Peter Chen framed this approach in 1976, explaining that the ER model “incorporates important semantic information about the real world,” and that the diagrammatic technique is a tool for design rather than documentation alone.

Excerpt from Chen’s seminal paper — Chen introduces the entity-relationship model

Three core abstractions — Entities, attributes, and relationships in the ER model

Entities
#

Entities represent things with distinct identities, such as users or products. They have attributes that capture their properties and serve as the source of truth for their lifecycle. Weak entities, like order line items, rely on another entity’s key to be uniquely identified and therefore inherit part of their identity from a stronger parent.

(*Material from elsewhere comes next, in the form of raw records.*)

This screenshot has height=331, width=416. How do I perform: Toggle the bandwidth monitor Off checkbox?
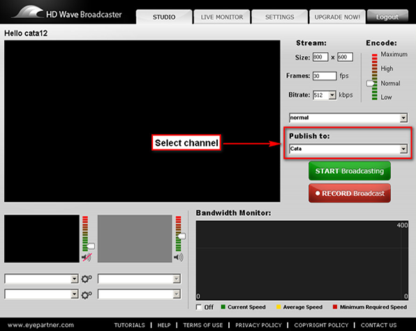199,307
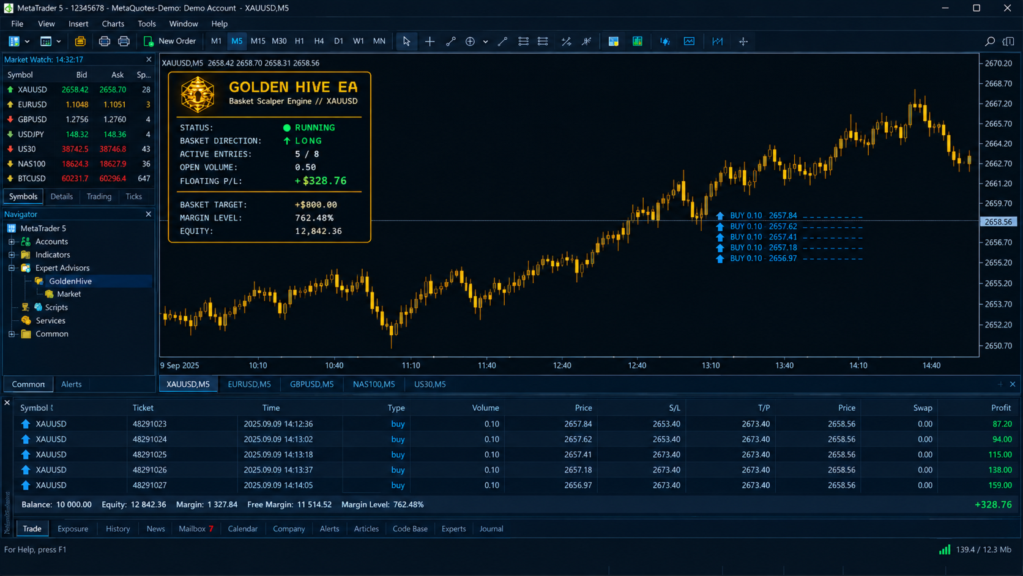Open the orange folder toolbar icon

tap(80, 42)
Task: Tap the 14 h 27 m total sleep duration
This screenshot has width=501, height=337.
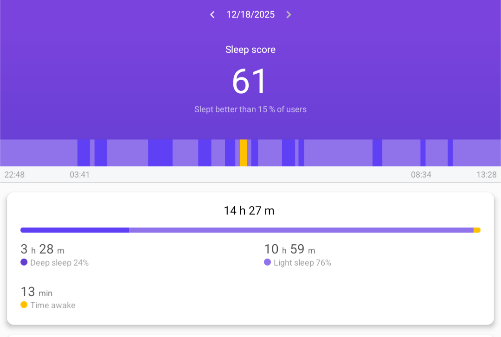Action: tap(249, 211)
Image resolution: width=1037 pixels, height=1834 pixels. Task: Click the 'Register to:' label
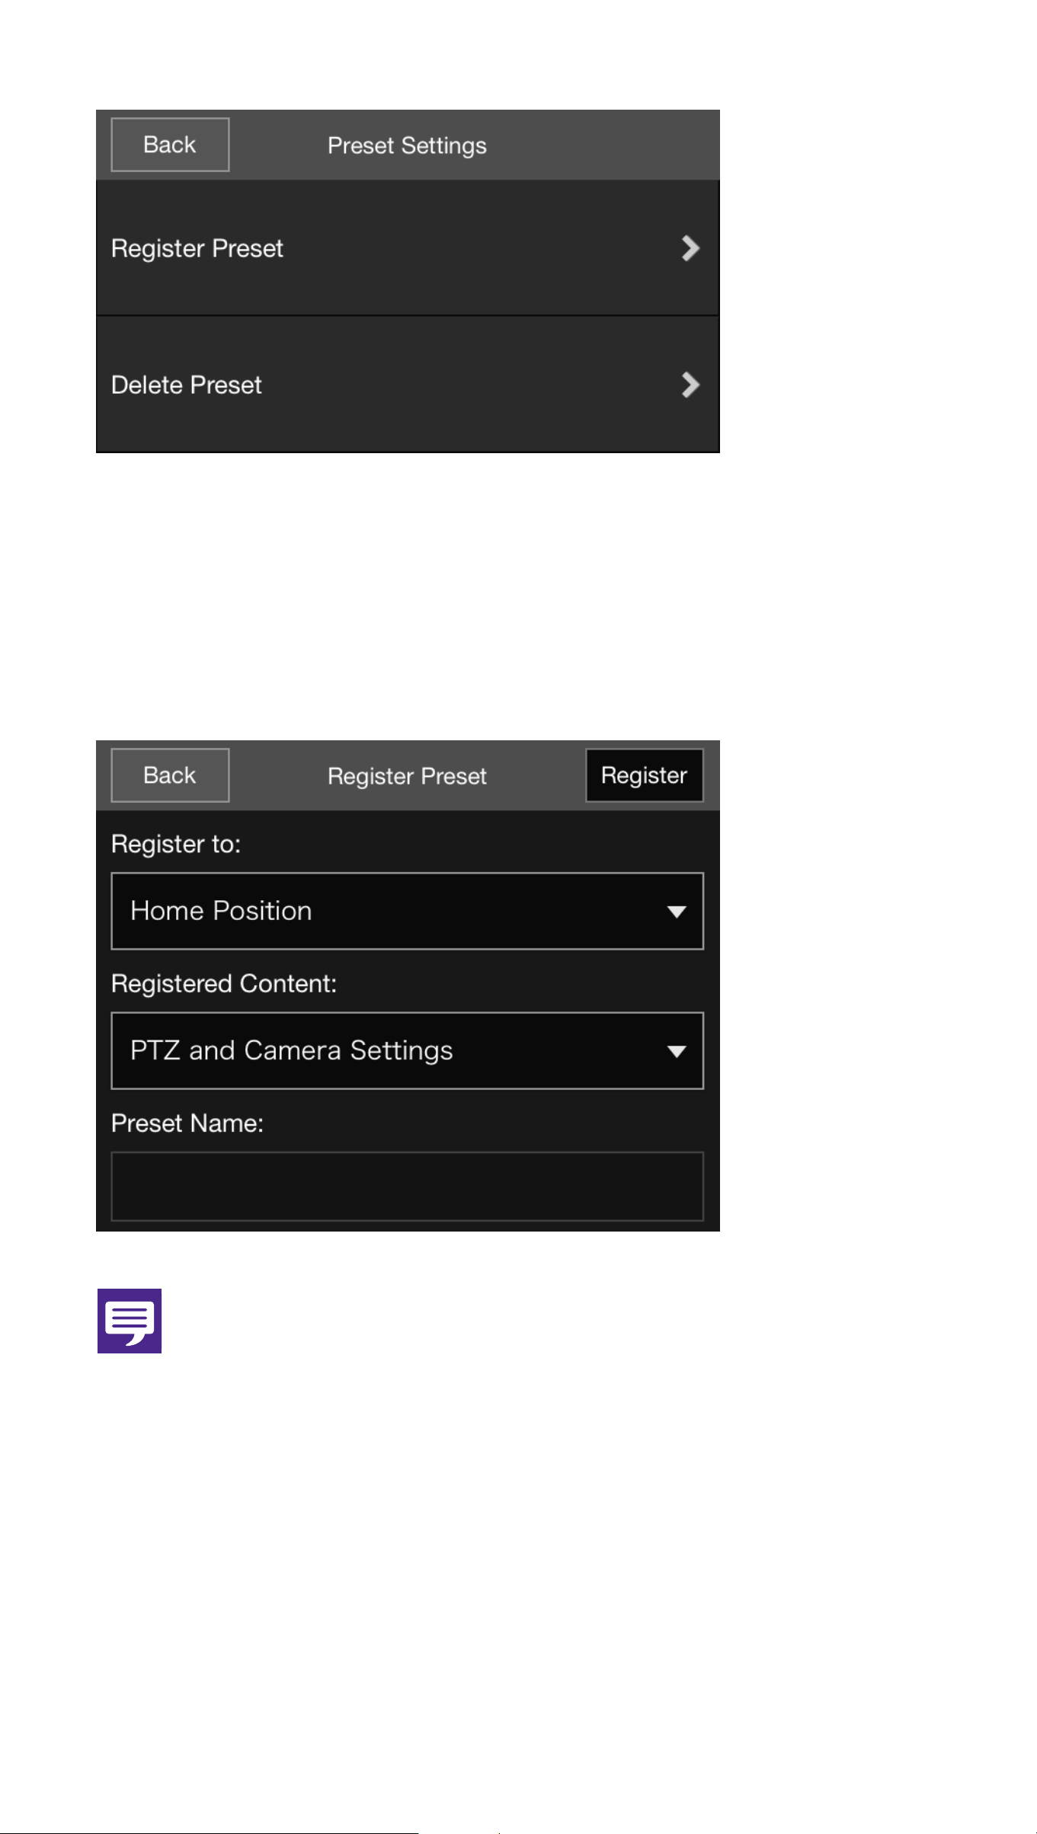point(176,844)
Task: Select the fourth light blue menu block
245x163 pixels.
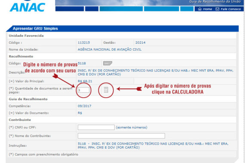Action: point(162,9)
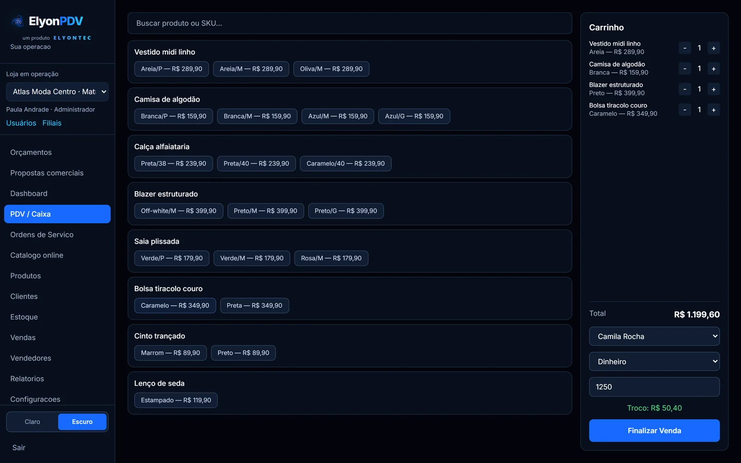The image size is (741, 463).
Task: Click the ElyonPDV logo icon
Action: 18,21
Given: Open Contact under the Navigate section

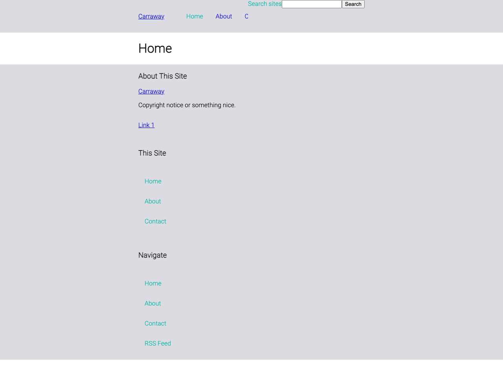Looking at the screenshot, I should (x=155, y=324).
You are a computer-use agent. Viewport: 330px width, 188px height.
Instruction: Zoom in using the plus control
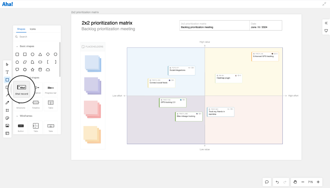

Entity diagram example — Entities with their attributes

Weak and strong entity relationship — Weak entities linking to their owner

Relationships
#

Relationships describe how entities interact. Cardinality (one-to-one, one-to-many, many-to-many) and optionality (mandatory vs optional participation) govern the physical design of junction tables or nullable columns. Explicitly modeling these properties helps reviewers see why a pair of tables needs a foreign key and what the expected multiplicity is.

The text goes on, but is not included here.